Saturday, 19 May 2007

How Do You Solve a “Problem” like Ming (part 1) ?

Ever since he became leader in the spring of 2006, there has been an undercurrent of discontent within Liberal Democrat circles regarding the leadership of Sir Menzies Campbell. In the last fortnight, since the local elections, that undercurrent has grown and with a Populus poll showing 54% of Liberal Democrat voters wanting him NOT to be leader, it is clear that Sir Menzies and the Party faces some difficult questions.

The removal of Charles Kennedy was ham-fisted and amateurish on all sides. I have always been of the view that Charles should have stood down after the 2005 General Election and allowed the Party to choose a new leader. Unfortunately, as with Margaret Thatcher, Iain Duncan-Smith and arguably Tony Blair, he outstayed his welcome and refused to leave of his own volition. In the end, newspaper stories concerning his drinking made his position untenable and he had to go.

Charles Kennedy is widely liked both within and outside Liberal Democrat circles but, as David Cameron may yet find out, the man you would happily have a drink with or have as a dinner-party guest is not necessarily the man who would want to run the country.

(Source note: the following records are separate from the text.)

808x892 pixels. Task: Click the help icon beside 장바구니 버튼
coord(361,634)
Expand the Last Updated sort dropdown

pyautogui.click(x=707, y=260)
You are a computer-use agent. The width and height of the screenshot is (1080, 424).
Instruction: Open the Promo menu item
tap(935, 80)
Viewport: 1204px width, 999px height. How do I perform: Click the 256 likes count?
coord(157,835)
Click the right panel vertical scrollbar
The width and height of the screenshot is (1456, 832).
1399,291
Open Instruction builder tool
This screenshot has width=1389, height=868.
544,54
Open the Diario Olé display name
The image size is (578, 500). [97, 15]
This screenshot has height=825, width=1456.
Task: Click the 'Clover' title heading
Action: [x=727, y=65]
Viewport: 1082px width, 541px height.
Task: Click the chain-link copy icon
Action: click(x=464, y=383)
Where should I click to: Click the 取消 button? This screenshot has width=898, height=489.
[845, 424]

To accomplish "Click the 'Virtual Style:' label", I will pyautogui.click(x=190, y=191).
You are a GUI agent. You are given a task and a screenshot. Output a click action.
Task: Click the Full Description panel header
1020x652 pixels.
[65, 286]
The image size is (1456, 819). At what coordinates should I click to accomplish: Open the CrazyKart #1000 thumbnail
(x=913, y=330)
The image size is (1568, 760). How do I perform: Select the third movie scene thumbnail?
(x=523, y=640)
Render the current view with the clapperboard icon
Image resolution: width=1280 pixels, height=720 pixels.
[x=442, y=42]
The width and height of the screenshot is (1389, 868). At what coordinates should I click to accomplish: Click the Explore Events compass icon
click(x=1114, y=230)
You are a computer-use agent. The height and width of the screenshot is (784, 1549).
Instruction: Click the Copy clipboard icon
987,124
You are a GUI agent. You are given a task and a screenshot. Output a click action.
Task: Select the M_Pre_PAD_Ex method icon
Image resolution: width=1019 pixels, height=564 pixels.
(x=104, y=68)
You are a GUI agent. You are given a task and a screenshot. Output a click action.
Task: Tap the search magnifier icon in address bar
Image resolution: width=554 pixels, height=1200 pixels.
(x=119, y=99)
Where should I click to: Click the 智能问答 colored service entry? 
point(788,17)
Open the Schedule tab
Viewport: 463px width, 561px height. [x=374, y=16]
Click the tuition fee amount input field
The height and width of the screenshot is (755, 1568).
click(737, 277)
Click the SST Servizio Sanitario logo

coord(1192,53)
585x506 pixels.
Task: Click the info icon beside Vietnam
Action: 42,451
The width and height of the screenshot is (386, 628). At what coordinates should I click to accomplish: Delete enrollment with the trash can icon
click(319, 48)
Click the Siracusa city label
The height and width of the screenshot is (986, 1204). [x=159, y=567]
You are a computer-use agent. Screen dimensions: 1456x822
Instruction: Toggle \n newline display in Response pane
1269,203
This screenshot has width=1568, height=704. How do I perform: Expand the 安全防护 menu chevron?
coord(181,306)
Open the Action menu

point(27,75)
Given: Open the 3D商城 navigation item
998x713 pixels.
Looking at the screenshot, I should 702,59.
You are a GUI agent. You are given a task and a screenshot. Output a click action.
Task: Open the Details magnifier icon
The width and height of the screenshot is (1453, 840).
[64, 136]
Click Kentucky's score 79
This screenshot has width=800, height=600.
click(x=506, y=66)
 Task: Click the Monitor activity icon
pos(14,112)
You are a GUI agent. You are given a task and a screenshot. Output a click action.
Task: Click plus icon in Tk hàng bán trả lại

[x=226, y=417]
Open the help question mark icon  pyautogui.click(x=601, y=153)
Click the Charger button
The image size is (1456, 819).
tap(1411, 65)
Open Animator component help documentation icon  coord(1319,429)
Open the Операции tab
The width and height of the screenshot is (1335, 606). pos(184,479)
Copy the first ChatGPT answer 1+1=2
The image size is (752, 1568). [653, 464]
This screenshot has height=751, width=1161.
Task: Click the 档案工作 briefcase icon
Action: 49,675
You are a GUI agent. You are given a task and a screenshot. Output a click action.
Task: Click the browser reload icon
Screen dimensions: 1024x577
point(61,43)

Kennedy had the good fortune to lead the Party at a unique time of Conservative weakness between 1999 and 2005. No Tory will want to be reminded of the disasters of the 2001 election and the leadership of Iain Duncan Smith. Nor do many Tories relish being reminded of their performance in the period preceding the Iraq Invasion. However, the election of David Cameron combined with a significant series of disasters for the Blair Government to transform politics. A resurgent Conservative Party requires a different response.

I believe that Sir Menzies ought not to have been a leadership contender in 2006. Arguably, he could and perhaps should have challenged for the leadership in 1999 when Paddy Ashdown stood down. The Parliamentary Party splits clearly between the pre and post 1997 contingents. The election was the time for the post-1997 contingent to take over and there are any number of capable performers including Chris Huhne, Paul Burstow and Andrew George.

The election of Sir Menzies showed us still in a “pre-1997” mindset and the onslaught on the Conservatives demonstrates this. Whatever we may think of the Conservative Party in the backwoods, David Cameron at least has showed a willingness to move on from the disaster of the Major/Hague/Duncan Smith years and has been prepared to re-invent the party and modify its policies and principles.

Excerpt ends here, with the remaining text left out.